In 1993, Eric Clapton got his due from baby boomer voters with an AOTY win for his Unplugged album. Dylan followed in 1998 with a win for his comeback album, Time Out of Mind. Then there was Santana in 2000, honored for his comeback, Supernatural, which satisfied the Grammy crowd even more by being rife with then-current stars. Steely Dan’s first album in 20 years, Two Against Nature, beat out a formidable crop of Grammy favorites (Paul Simon, Eminem, Beck, Radiohead) in 2001. And it goes on from there: Herbie Hancock and friends in 2008, Led Zeppelin’s Robert Plant and Alison Krauss in 2009, and now, in his own way, Beck.
The competitors who were up against Beck and Beyoncé likely affected how the votes played out in Beck’s favor.
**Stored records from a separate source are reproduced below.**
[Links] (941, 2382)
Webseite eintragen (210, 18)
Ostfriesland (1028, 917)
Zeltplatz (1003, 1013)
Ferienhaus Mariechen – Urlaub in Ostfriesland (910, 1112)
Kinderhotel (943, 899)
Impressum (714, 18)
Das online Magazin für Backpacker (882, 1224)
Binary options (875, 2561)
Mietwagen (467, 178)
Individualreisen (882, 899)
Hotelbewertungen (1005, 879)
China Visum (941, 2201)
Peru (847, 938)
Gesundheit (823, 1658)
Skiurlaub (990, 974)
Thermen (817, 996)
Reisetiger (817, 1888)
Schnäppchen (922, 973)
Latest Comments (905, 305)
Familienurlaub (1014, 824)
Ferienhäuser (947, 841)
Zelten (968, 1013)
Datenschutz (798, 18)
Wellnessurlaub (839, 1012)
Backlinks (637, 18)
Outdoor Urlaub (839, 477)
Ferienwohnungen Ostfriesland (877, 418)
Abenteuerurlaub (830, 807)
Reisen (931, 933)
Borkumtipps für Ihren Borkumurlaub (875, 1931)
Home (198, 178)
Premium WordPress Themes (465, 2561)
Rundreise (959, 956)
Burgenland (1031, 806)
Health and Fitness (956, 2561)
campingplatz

Sam Smith, Ed Sheeran, Pharrell, and Beyoncé all fall under the broad category of pop; at the very least, all of them had hits on Top 40 radio last year. Some of these albums sway more towards R&B and hip-hop than others, but Beck — even with his tamest album to date — was the only clear choice for rockist voters. And does it really surprise you? The Grammys have grown increasingly pop-oriented even as they’ve carved out permanent shrines for Paul McCartney and Dave Grohl.
Beck has a history with the Grammys that begins with his first big hit, “Loser,” and its nomination two years after its 1993 release. Two years and two albums after that, Beck was scoring Album of the Year nominations. Odelay didn’t take home the big enchilada, but the star who slipped weirdness by the mainstream via the post-grunge alternative-rock boom was officially Grammy approved, not to mention a Gen-X icon. Every album he’s released in the last two decades has picked up at least one Grammy nomination; Midnight Vultures even saw an AOTY nomination in 2001. Last night, Beck won because of timing, a Grammy-approved career, and splintered votes among pop listeners — not because he, like Beyoncé, made his most innovative album to date.